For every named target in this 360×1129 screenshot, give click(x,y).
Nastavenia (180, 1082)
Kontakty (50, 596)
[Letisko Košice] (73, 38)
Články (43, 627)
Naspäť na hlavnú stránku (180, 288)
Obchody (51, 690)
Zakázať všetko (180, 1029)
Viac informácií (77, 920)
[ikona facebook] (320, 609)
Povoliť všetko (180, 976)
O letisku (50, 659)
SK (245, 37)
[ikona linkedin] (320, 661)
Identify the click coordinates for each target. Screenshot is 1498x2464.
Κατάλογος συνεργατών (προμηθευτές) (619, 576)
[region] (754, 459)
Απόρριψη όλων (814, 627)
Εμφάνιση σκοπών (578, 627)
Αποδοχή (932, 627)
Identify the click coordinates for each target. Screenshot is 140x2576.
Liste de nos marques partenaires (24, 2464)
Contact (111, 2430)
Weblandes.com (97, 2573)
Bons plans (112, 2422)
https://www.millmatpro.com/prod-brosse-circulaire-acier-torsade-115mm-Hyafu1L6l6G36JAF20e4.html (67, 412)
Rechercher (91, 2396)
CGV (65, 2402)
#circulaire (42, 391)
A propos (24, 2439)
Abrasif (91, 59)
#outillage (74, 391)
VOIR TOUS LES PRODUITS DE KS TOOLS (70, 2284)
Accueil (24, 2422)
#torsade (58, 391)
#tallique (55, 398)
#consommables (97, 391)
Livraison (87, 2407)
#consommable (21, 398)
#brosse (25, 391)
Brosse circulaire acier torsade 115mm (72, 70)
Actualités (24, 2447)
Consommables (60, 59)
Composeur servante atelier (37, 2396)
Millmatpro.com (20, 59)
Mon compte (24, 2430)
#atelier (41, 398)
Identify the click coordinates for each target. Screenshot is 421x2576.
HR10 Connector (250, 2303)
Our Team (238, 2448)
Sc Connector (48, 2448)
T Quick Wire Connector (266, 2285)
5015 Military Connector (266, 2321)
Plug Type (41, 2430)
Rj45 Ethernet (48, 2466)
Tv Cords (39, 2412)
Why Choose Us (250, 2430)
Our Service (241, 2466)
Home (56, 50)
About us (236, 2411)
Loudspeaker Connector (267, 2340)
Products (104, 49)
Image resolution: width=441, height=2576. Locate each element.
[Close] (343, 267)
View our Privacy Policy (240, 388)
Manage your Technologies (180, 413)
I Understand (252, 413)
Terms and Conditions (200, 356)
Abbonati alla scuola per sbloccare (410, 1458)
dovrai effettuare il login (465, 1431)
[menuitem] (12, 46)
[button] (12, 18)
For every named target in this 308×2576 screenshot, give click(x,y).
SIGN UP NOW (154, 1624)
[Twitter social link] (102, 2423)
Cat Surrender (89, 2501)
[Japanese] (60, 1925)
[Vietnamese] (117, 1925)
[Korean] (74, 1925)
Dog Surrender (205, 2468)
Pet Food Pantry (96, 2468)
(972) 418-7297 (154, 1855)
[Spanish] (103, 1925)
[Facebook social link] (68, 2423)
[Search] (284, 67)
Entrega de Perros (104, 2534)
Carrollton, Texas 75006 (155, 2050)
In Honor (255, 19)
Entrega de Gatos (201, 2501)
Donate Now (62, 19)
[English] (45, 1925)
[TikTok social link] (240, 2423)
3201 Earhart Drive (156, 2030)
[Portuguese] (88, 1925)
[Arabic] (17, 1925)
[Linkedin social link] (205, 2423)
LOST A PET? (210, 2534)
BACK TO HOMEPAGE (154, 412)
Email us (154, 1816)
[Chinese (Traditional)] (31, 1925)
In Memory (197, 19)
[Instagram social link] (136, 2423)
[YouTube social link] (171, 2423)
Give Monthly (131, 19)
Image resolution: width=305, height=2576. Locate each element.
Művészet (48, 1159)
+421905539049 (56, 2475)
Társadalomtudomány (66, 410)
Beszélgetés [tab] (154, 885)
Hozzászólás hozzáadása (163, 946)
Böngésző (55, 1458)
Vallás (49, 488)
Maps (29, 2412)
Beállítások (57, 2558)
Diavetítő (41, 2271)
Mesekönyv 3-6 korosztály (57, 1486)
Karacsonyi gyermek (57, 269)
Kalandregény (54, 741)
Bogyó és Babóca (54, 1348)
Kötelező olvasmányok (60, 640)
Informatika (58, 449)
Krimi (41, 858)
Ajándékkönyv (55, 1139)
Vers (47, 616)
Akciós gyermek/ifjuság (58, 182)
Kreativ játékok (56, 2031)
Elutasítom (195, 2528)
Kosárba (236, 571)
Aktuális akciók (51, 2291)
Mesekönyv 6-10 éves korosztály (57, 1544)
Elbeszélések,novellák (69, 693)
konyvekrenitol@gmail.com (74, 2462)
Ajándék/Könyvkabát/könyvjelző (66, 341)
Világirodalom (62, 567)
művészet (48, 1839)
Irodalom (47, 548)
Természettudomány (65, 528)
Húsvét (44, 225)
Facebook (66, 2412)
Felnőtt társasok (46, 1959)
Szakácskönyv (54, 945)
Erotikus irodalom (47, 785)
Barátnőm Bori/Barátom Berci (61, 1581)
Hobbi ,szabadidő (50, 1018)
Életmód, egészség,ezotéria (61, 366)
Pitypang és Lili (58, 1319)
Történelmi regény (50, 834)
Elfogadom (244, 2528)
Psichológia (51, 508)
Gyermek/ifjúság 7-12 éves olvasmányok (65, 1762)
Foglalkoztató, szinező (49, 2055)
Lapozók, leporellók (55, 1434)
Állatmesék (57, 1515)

**EXERCISE PROMPT:**
Going from the line that has "Akciós gyermek/ifjuság (58, 182)" through the last line of the entries, retype each line exactly as given and add nothing.

**SOLUTION:**
Akciós gyermek/ifjuság (58, 182)
Kreativ játékok (56, 2031)
Elutasítom (195, 2528)
Kosárba (236, 571)
Aktuális akciók (51, 2291)
Mesekönyv 6-10 éves korosztály (57, 1544)
Elbeszélések,novellák (69, 693)
konyvekrenitol@gmail.com (74, 2462)
Ajándék/Könyvkabát/könyvjelző (66, 341)
Világirodalom (62, 567)
művészet (48, 1839)
Irodalom (47, 548)
Természettudomány (65, 528)
Húsvét (44, 225)
Facebook (66, 2412)
Felnőtt társasok (46, 1959)
Szakácskönyv (54, 945)
Erotikus irodalom (47, 785)
Barátnőm Bori/Barátom Berci (61, 1581)
Hobbi ,szabadidő (50, 1018)
Életmód, egészség,ezotéria (61, 366)
Pitypang és Lili (58, 1319)
Történelmi regény (50, 834)
Elfogadom (244, 2528)
Psichológia (51, 508)
Gyermek/ifjúság 7-12 éves olvasmányok (65, 1762)
Foglalkoztató, szinező (49, 2055)
Lapozók, leporellók (55, 1434)
Állatmesék (57, 1515)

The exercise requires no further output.